St. Sava was revered not just in Serbia; between the 14th and 15th centuries his cult existed in Bulgaria and penetrated the Moscow state through Athos. The first information about the ascetic appeared on Russian soil as a result of the distribution of the Verse Prologue with a brief Life of St. Sava. In the 15th century a service to the ascetic compiled by the scribe Theodosius appeared in Russia. With a list of sanctuaries associated with and named after St. Sava, Russian monks would meet to read a manuscript collection by the famous scribe Eufrosyn from the second half of the 15th century, who worked in the Kirillo-Belozersk monastery. In some Russian copies of Book of the Helmsman one can find a brief Life of St. Sava, probably created on Russian soil in the 1460s. The year 1517 can be considered a new milestone in the spread of the ascetic’s cult, when the Athos Elder Isaiah brought to Russia a collection with the Life of St. Sava and general praise to him and St. Simeon – works written by the same Theodosius. The veneration of Sava of Serbia on Russian soil increased in particular after 1550, when the Hilandar abbot, Paisius, brought an icon depicting Saints Simeon and Sava and Sava’s cross, which the ascetic wore before he was tonsured on Mount Athos, as a gift to Tsar Ivan the Terrible. It was also significant that Serbian blood flowed in the veins of the Russian autocrat (his grandmother was the Serbian Anna of the Yaksheches family). In the 15th–17th centuries, many copies of the works of Theodosius existed in the Moscow state. Facts from his Life of St. Sava were used by the compilers of the world-historical code – the Russian Chronograph of 1516–1522. In the fourth decade of the same century, they entered the Nikon Chronicle, and through it into the famous Illustrated Chronicle of Ivan the Terrible of the 1560s-1570s.
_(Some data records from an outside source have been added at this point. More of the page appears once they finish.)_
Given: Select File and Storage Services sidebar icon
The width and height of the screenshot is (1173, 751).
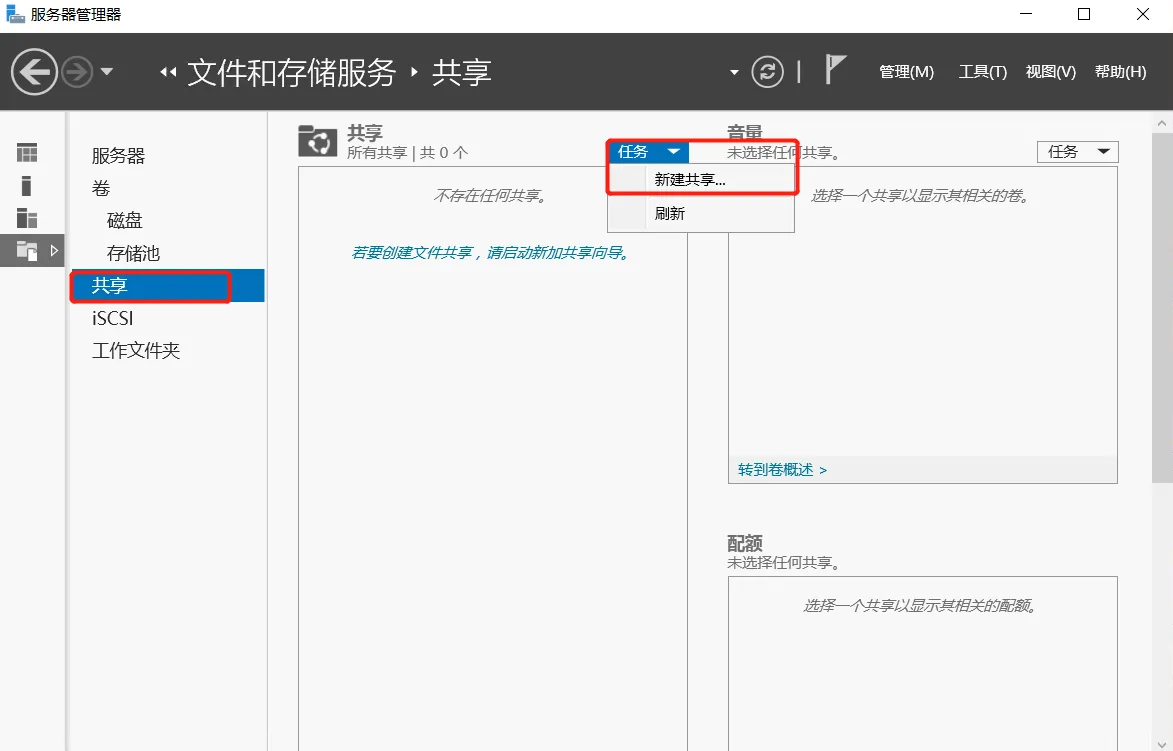Looking at the screenshot, I should click(27, 251).
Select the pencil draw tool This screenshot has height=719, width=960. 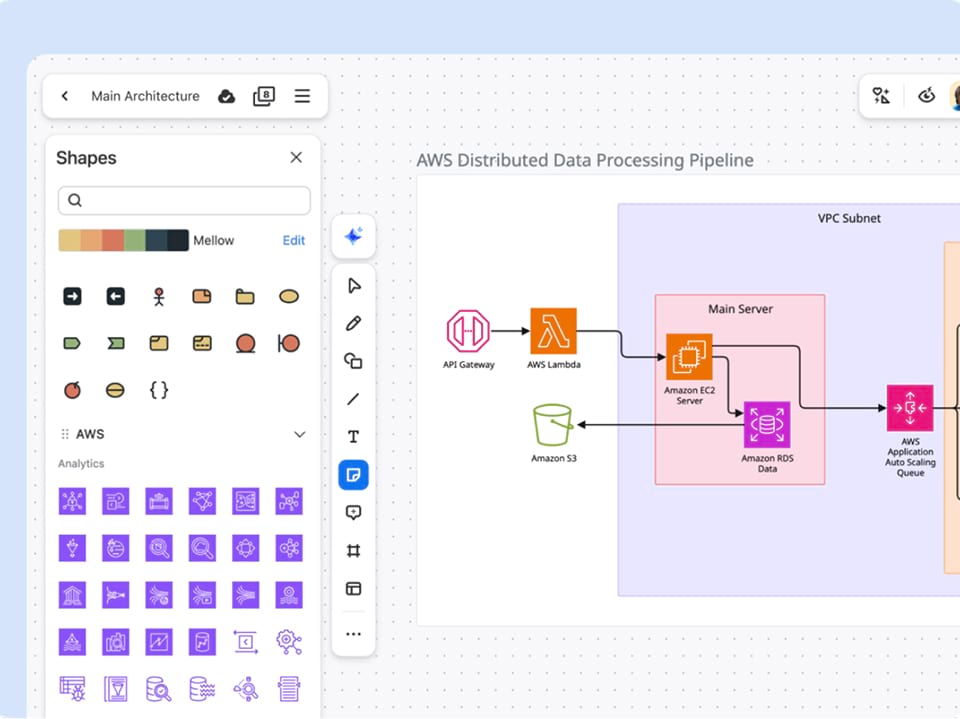tap(353, 324)
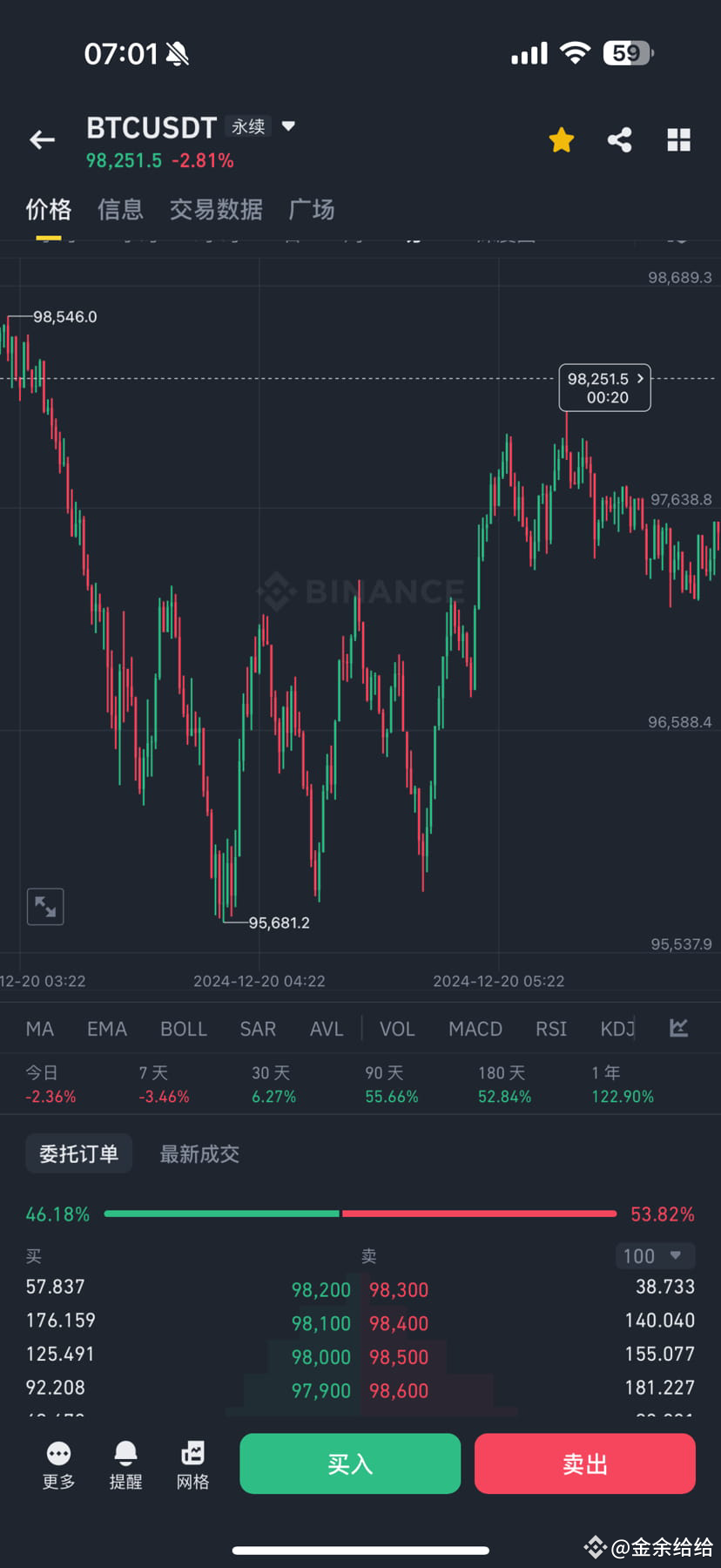This screenshot has width=721, height=1568.
Task: Tap the share icon
Action: click(620, 139)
The great veneration of St. Sava on Russian soil is evidenced by the creation by local masters of numerous murals, icons and miniatures with images of the ascetic. The oldest of them, dated 1564, is located on one of the pillars of the Archangel Cathedral of Moscow Kremlin – the tombs of the Russian Grand Princes and Tsars before Peter I. A little later the Moscow artists created miniatures for the Illustrated Chronicle of Ivan the Terrible associated with the iconography of St. Sava of Serbia. In addition to Moscow, the icons of the Serbian ascetic were widely distributed in the north and west of the country: in Yaroslavl, Romanov, Vologda, the Pskov lands and other frontiers of the nascent Russian Empire. The veneration of Sava of Serbia has not waned in Russia to this day: every year on 12/25 January the name of this saint is glorified, and the church service dedicated to him is performed in the Orthodox monasteries and churches of the country.
References
- Ђоровић Ђ. Списи Святому Саве. Београд, Сремски Карловци. Српска Краљевска Академиja, 1928;
- Алексеев С.В. Жития святых Симеона и Саввы. Жития королей и архиепископов Сербских. Памятники сербской средневековой агиографии XIII–XVII вв. Т. I. Санкт-Петербург, 2016.